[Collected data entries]

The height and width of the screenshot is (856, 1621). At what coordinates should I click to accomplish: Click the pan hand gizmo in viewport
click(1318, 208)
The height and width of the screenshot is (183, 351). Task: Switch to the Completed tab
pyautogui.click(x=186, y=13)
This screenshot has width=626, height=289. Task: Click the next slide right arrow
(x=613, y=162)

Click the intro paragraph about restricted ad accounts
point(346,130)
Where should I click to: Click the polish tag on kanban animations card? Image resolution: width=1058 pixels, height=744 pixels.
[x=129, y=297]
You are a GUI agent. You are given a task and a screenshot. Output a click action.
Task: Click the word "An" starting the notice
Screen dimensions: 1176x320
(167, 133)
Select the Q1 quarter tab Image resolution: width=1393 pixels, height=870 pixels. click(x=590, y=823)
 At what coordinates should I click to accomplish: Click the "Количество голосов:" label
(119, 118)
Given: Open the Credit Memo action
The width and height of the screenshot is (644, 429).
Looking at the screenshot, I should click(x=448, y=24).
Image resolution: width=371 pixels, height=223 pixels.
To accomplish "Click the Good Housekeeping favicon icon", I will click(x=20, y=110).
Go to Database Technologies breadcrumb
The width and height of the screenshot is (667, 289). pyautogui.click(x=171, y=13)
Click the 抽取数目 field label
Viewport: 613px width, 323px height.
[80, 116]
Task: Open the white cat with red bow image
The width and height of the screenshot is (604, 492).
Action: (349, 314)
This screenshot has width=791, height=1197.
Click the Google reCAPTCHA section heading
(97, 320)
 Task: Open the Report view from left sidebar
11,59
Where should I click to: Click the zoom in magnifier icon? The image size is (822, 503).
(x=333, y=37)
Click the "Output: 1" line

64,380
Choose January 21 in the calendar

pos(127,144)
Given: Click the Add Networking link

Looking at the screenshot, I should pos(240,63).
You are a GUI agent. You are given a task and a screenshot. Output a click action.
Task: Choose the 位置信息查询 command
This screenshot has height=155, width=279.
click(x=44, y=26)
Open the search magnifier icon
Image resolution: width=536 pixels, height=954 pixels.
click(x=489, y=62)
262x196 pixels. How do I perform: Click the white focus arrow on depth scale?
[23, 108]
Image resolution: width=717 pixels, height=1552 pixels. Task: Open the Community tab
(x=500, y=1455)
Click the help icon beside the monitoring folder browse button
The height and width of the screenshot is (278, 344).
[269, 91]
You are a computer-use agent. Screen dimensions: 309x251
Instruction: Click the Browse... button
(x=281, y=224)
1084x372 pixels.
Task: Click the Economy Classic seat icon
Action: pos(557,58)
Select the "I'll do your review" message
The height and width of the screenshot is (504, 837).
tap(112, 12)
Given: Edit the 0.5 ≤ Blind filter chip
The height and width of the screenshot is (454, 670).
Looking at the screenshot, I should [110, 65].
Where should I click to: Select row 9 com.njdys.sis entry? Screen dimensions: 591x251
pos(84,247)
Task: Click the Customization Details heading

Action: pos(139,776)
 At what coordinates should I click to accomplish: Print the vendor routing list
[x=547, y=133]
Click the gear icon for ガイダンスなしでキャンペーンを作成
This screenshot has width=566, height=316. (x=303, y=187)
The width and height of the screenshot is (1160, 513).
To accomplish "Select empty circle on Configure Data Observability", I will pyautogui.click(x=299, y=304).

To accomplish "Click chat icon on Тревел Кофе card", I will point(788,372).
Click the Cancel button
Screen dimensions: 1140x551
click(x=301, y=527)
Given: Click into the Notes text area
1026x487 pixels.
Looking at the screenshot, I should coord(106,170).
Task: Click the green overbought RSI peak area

**Assigned task**
Lines from the one containing "At what coordinates should I click to accomplish: Print" through the final line of the entries are the only ones to print, and each must match exactly.

**Answer**
 At what coordinates should I click to accomplish: Print the vendor routing list
[x=547, y=133]
Click the gear icon for ガイダンスなしでキャンペーンを作成
This screenshot has width=566, height=316. (x=303, y=187)
The width and height of the screenshot is (1160, 513).
To accomplish "Select empty circle on Configure Data Observability", I will pyautogui.click(x=299, y=304).

To accomplish "Click chat icon on Тревел Кофе card", I will point(788,372).
Click the Cancel button
Screen dimensions: 1140x551
click(x=301, y=527)
Given: Click into the Notes text area
1026x487 pixels.
Looking at the screenshot, I should coord(106,170).
Task: Click the green overbought RSI peak area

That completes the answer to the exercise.